確かに琲世は俺よりもISの操縦経験は上だとわかるのだが、

 

だからと言ってあいつばかり活躍するなんて、どこか悔しさが生まれる。

 

 

 

俺はもっと強くならないと

 

今の自分よりも、そして俺よりも強い琲世よりも

 

 


 

 

 

琲世Side

 

 

(セシリアさんと鈴さんが無事でよかった...)

 

夕日が沈んだ直後の夜。

僕は保健室にいたセシリアさんと鈴さんに見舞いに訪れ、その後自分が寝泊りする寮へと戻っていた。

ラウラさんの攻撃で負傷した二人は命に別状はなく、僕はその報告を聞いた時ほっとした。

だがその安心した心を二人に見せた瞬間、学年別トーナメントには出場することはできないと嘆き始めたのだ。

聞くところによるとセシリアさんと鈴さんのISの損傷は酷いものだったらしく(ダメージレベルがC以上)、どんなに修理を急いでもトーナメントに出場できないのは確定らしい。

それで二人は僕に愚痴話をいつもより長く聞くことになり、寮に戻る時はすっかり夜空が綺麗に見える夜に変わっていった。

 

(えっと、確かここかな?)

 

それはさておき寮に戻った僕はそのまま自分の部屋に行くことなく、ある人物の元へと向かっていた。

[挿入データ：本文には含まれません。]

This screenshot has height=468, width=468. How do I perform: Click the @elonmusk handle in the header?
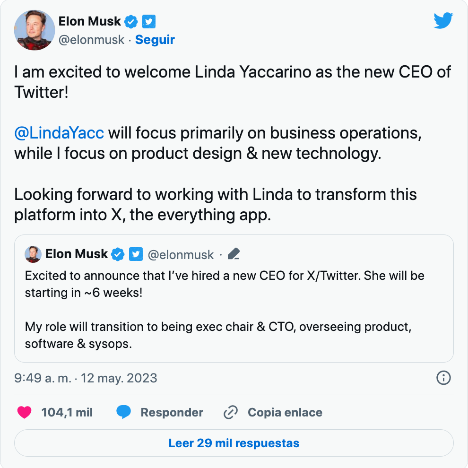(91, 40)
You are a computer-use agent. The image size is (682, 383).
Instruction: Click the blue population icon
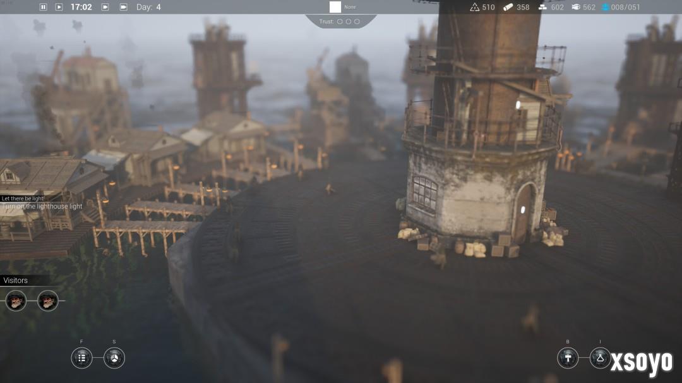pos(606,7)
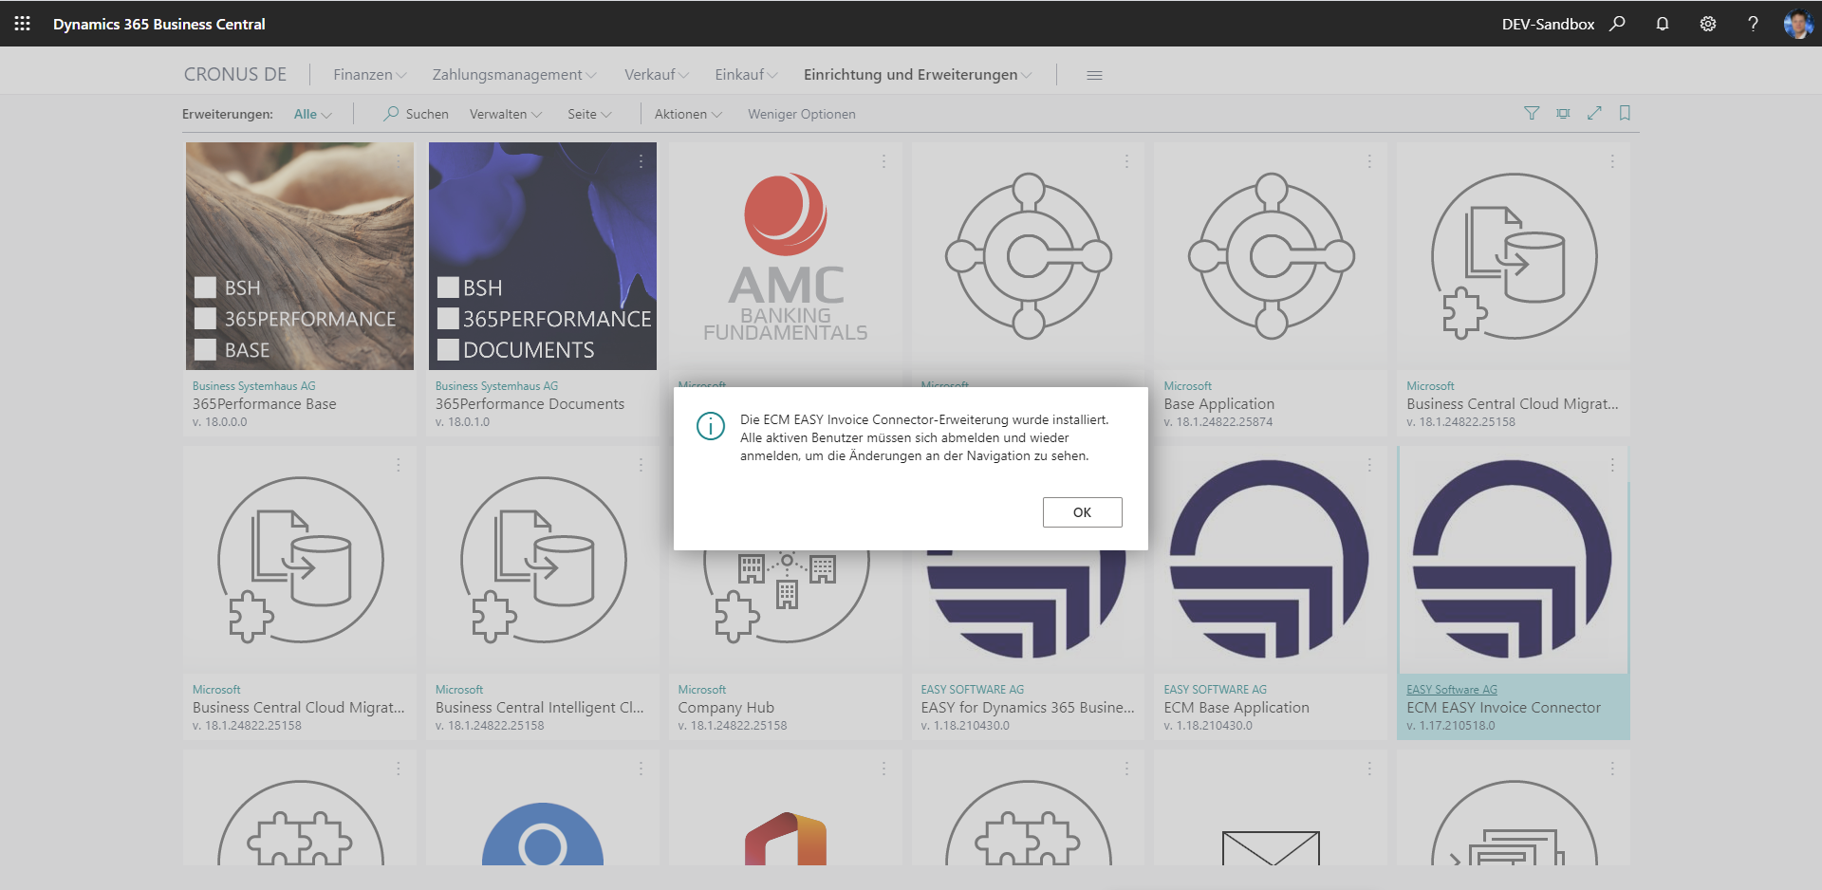
Task: Open three-dot menu on 365Performance Documents tile
Action: tap(641, 162)
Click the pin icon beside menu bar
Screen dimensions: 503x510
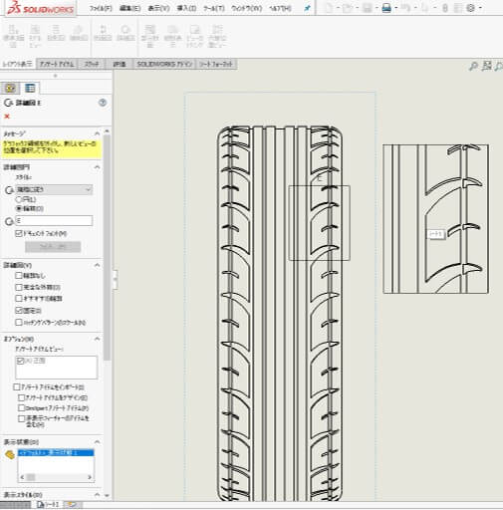307,8
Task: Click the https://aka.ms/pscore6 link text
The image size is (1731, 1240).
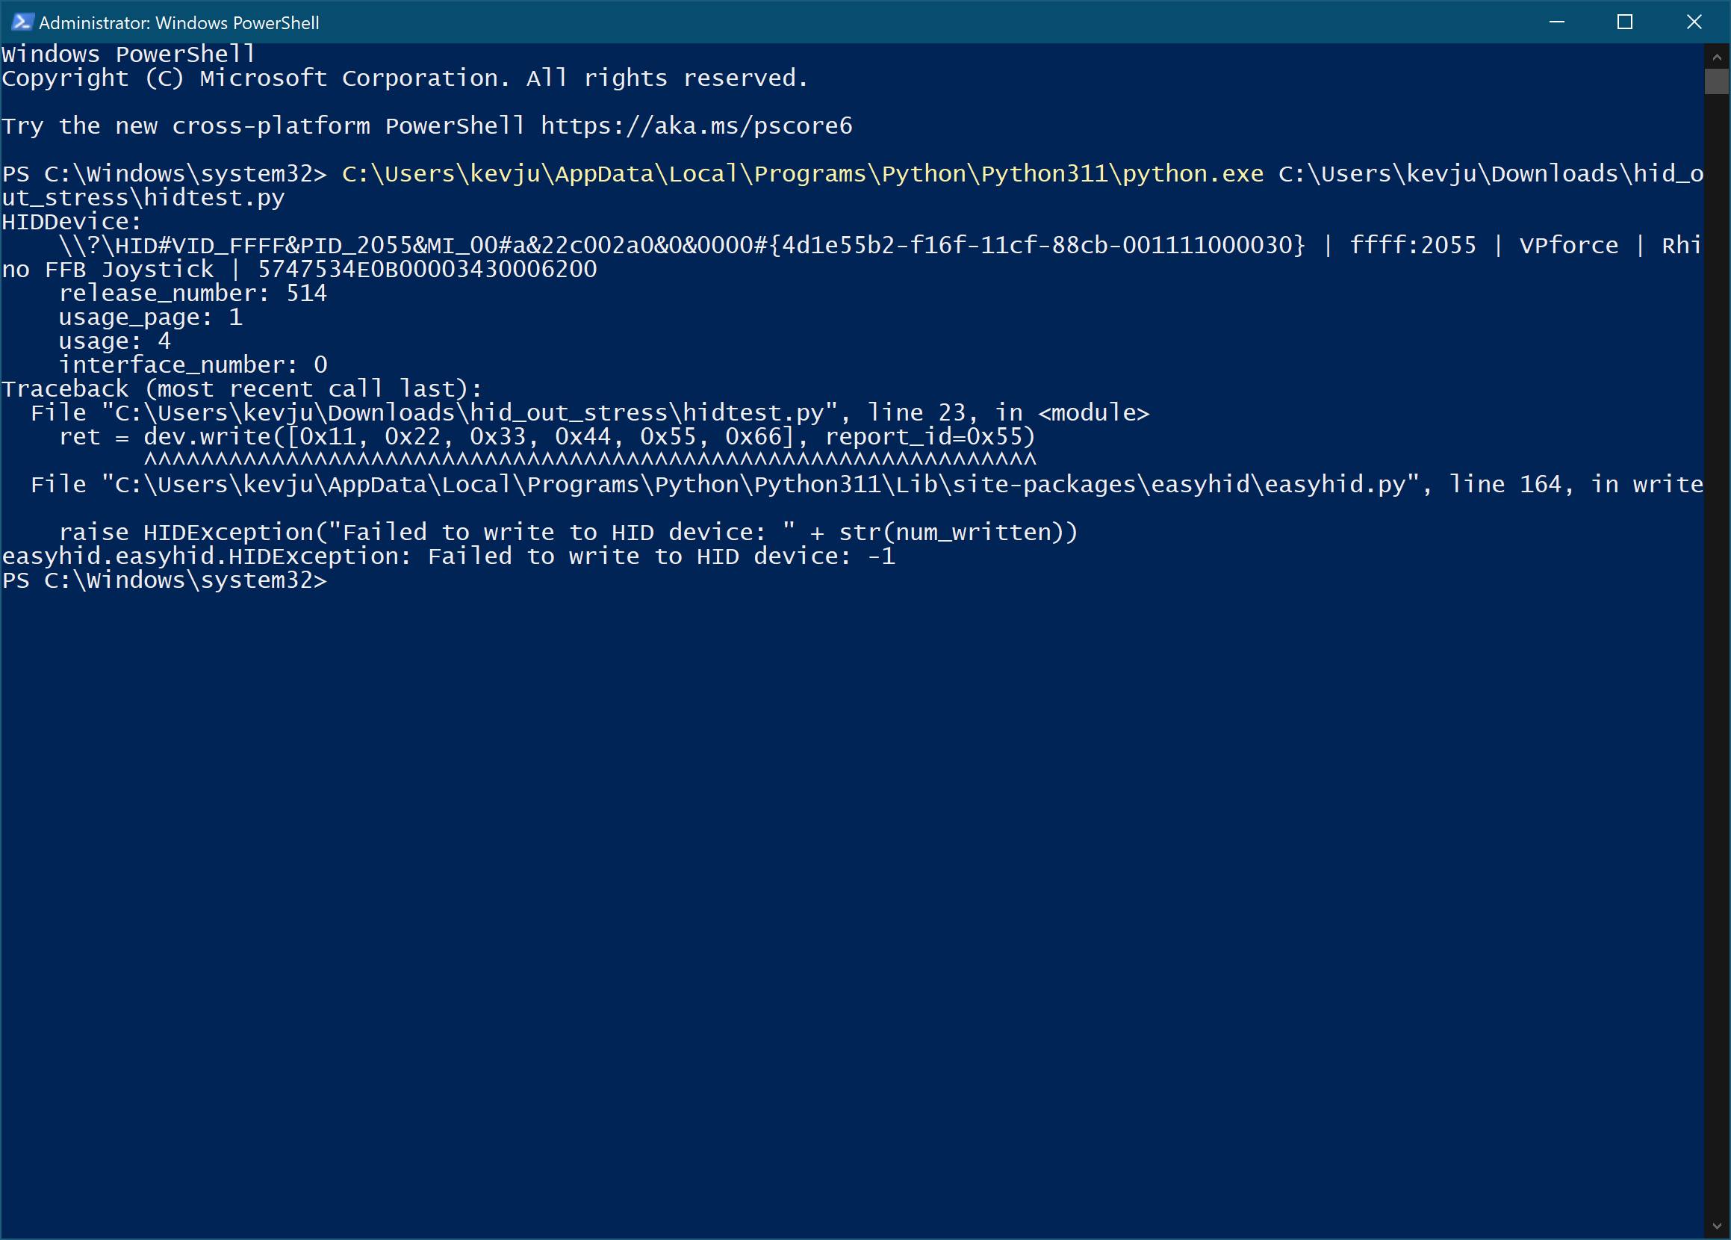Action: pyautogui.click(x=696, y=126)
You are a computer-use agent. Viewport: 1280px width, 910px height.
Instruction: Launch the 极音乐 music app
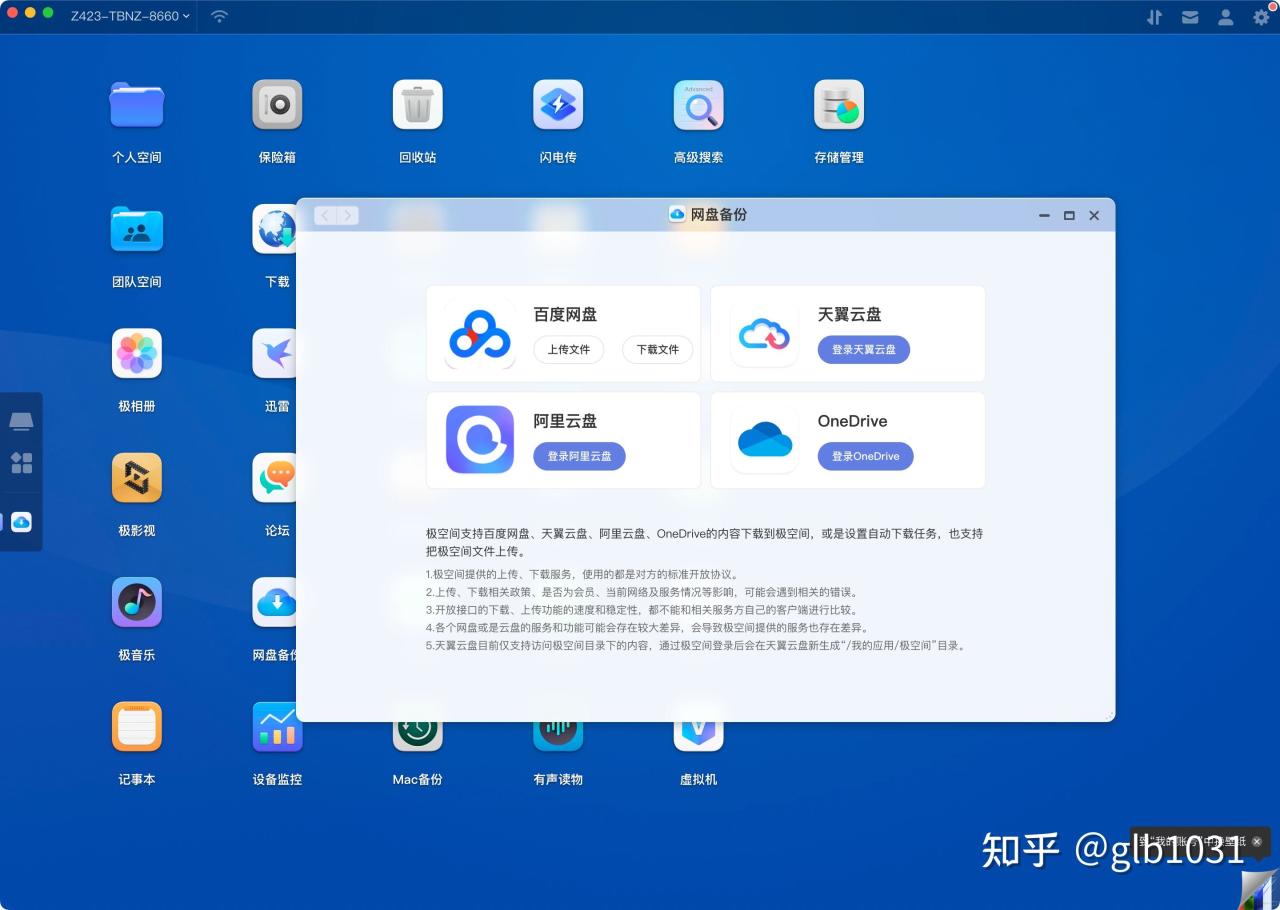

それは僕が寝る部屋から少し遠い部屋で、クラスの誰もが近づかない部屋だ。誰もが近づかな理由についてはいじめの意味ではなく、逆の意味と言えばいいだろう(正式には違うが)。僕はその部屋のドアの前に立つと少し深呼吸をし、息を履いた後、ドアに軽くノックをした。

 

「.....」

 

しかし部屋からは全く返事はなかった。

 

(彼女はもしかして...いないのかな?)

 

初めはそう考えた僕だが、少し考えてみると彼女はこの部屋にいるはずだ。今の時間帯は彼女はカフェテリアや他の人の部屋に行くことなくこの部屋にいる。しかも今日はあの出来事でさらに部屋から出にくくなっているはず。僕はとりあえずもう一度ドアをノックし、『佐々木ですけど』と自分の名を言ったのだが、反応はなかった。僕は仕方なくその部屋から離れ、諦めて帰ろうとしたその時だった。

 

(...ん?)

 

僕がその部屋のドアから背を向け歩いて4歩の時、ドアのロックが開いた音が聞こえた。一瞬気のせいかと思ったのだが、ドアのロックが開いた音がしたのは、明らかに僕が尋ねようとした部屋しか考えられない。僕はしばらく尋ねようとした部屋のドアをじっと待ったのだが、ドアが開く気配はなかった。僕はもしやこちらから訪ねろと言っているのか?とふと心の中で感じ、恐る恐るドアノブを引くと、ちゃんとドアが開いた。

 

「し、失礼します...」

 

僕は職員室に尋ねるように慎重に中に入っていった。部屋の中は電気はついておらず、光らしき物はまったくなかった。流石にこのままでは何も見えないため、僕は部屋の電気をつけようとしたら...

 

「電気をつけるな、heißen(ハイセ)

 

「っ!!

 

突然暗闇の中に冷静な女子の声が聞こえた。

 

「あ...ど、どうも..."ラウラさん"」

 

「...なんの用だ、佐々木のheißen(ハイセ)

 

気配を感じ取れなかった真っ暗な部屋から現れたのは、今日僕と戦ったラウラさんだ。

 

 

僕が訪れた部屋はラウラさんの部屋なのだ。